REQUIRED ACTION:
Once the line with "657x441 pixels." is found in the entries below, repeat it and each following line exactly, up to and including the line with "The width and height of the screenshot is (1440, 840).". Add no other lines.

RECORDS SUPPLIED:
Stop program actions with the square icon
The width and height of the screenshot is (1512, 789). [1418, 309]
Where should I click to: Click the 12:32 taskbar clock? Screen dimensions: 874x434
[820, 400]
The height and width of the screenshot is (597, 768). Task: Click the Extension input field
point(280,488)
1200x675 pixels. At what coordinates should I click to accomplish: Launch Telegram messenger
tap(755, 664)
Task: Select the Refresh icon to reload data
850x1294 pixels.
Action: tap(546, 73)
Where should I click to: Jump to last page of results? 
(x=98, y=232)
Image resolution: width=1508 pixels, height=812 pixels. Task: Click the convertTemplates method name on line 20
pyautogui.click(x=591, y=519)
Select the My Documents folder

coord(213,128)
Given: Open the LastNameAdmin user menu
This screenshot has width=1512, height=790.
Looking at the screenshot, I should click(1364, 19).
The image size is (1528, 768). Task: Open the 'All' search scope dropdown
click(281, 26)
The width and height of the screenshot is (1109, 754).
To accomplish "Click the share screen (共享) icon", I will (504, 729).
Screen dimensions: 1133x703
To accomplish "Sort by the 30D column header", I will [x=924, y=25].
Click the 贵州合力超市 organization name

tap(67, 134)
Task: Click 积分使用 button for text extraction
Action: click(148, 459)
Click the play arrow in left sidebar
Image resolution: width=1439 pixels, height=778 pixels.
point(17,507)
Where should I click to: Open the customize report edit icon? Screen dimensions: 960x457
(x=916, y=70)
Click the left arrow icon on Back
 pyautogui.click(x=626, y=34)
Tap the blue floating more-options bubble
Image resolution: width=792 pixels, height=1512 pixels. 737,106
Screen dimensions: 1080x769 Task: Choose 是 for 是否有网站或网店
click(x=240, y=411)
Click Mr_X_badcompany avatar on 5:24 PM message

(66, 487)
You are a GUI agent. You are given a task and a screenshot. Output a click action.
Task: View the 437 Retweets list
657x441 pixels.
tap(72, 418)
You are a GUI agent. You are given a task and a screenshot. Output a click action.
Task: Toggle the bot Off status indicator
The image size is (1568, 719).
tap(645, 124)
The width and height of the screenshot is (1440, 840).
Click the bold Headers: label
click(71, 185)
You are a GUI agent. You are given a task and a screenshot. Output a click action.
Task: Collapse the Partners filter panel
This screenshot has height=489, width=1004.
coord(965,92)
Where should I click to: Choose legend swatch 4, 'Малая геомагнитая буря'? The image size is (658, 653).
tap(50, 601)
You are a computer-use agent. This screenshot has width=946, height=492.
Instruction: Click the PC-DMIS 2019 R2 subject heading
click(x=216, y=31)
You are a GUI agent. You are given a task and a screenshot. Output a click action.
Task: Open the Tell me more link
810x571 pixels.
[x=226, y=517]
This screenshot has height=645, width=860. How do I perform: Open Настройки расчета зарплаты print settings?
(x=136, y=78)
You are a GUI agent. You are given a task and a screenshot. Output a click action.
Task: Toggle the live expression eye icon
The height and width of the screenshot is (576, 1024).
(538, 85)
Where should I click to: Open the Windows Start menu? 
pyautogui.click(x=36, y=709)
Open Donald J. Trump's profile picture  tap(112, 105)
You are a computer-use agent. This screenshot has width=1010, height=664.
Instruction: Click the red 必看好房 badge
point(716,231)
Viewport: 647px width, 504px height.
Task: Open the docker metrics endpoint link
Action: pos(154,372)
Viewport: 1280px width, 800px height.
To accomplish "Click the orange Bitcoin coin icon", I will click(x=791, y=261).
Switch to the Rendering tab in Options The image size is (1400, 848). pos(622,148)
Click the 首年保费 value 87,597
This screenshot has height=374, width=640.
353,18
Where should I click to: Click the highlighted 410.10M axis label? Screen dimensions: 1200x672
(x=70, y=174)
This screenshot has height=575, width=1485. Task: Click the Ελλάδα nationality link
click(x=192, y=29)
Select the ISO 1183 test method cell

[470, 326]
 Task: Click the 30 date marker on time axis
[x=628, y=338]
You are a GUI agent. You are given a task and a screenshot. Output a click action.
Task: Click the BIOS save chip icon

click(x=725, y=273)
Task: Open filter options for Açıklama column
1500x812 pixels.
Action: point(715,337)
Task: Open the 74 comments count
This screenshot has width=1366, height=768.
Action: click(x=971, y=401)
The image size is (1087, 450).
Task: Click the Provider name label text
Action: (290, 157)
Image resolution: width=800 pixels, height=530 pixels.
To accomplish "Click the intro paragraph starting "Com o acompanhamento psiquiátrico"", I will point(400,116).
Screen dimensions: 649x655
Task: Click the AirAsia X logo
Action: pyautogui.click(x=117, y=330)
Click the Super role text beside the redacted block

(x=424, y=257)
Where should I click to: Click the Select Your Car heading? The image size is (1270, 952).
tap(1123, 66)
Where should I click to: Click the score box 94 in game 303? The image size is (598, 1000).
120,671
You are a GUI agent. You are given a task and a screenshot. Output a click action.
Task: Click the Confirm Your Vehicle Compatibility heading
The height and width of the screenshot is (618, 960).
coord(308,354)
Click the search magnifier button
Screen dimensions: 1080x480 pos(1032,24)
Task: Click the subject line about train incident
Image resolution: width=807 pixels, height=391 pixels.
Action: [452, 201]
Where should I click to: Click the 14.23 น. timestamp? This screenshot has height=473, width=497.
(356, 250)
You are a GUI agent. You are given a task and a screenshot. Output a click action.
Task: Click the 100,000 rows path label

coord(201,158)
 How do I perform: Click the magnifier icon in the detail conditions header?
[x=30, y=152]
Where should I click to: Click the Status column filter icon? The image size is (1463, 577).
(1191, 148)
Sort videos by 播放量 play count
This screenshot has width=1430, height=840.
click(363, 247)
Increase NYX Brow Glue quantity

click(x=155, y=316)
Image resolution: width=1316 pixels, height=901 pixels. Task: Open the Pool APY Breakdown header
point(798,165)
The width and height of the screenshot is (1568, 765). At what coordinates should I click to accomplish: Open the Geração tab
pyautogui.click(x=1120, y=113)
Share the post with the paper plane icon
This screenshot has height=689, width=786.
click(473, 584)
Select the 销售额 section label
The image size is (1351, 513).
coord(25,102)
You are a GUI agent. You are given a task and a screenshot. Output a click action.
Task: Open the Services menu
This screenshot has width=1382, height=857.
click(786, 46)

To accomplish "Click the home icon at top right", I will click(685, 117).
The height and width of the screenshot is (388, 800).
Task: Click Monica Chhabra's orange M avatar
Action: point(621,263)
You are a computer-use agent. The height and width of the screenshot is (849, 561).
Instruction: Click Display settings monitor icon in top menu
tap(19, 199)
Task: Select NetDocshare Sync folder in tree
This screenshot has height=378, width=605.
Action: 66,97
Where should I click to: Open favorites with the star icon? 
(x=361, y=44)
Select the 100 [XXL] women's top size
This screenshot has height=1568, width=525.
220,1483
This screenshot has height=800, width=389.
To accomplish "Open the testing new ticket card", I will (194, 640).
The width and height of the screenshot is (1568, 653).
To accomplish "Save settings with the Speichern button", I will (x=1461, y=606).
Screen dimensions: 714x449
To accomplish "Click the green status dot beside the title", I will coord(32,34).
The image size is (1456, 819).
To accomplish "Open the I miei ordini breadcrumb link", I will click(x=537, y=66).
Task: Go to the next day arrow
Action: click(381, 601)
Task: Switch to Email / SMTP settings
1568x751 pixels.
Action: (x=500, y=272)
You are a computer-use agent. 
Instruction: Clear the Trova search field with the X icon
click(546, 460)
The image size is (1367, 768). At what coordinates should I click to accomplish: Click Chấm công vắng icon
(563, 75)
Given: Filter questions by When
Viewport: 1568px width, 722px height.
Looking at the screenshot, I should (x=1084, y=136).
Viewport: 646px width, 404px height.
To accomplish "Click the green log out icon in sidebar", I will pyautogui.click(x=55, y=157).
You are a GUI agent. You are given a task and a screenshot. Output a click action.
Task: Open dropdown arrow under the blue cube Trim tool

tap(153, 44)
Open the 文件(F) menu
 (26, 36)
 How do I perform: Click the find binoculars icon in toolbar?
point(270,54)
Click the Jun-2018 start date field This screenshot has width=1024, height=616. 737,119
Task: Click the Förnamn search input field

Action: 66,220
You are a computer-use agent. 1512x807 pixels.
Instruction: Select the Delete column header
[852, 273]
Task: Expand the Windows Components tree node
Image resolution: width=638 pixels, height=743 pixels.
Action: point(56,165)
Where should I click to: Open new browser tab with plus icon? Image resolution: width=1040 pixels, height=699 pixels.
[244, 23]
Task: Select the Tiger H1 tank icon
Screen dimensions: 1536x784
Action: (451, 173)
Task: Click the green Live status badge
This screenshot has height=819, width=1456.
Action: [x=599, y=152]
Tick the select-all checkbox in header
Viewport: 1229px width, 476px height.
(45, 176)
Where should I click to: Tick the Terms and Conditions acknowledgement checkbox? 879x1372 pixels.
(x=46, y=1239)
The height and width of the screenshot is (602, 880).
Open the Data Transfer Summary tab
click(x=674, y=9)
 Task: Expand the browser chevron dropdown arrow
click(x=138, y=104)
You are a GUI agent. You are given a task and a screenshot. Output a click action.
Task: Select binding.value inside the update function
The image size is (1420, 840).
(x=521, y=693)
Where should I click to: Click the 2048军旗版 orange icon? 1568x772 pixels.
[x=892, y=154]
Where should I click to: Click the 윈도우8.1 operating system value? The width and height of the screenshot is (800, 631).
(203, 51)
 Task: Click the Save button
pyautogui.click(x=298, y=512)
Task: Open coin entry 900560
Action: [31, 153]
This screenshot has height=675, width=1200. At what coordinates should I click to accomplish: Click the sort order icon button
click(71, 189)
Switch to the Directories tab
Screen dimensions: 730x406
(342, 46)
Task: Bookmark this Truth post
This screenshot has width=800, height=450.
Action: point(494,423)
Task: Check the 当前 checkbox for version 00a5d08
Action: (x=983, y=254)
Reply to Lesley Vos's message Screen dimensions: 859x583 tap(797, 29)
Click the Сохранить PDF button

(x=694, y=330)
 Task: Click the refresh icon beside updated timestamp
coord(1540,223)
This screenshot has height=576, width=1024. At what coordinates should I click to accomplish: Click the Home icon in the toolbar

WRITTEN RESPONSE:
657x441 pixels.
tap(72, 418)
You are a GUI agent. You are given a task and a screenshot. Output a click action.
Task: Toggle the bot Off status indicator
The image size is (1568, 719).
tap(645, 124)
The width and height of the screenshot is (1440, 840).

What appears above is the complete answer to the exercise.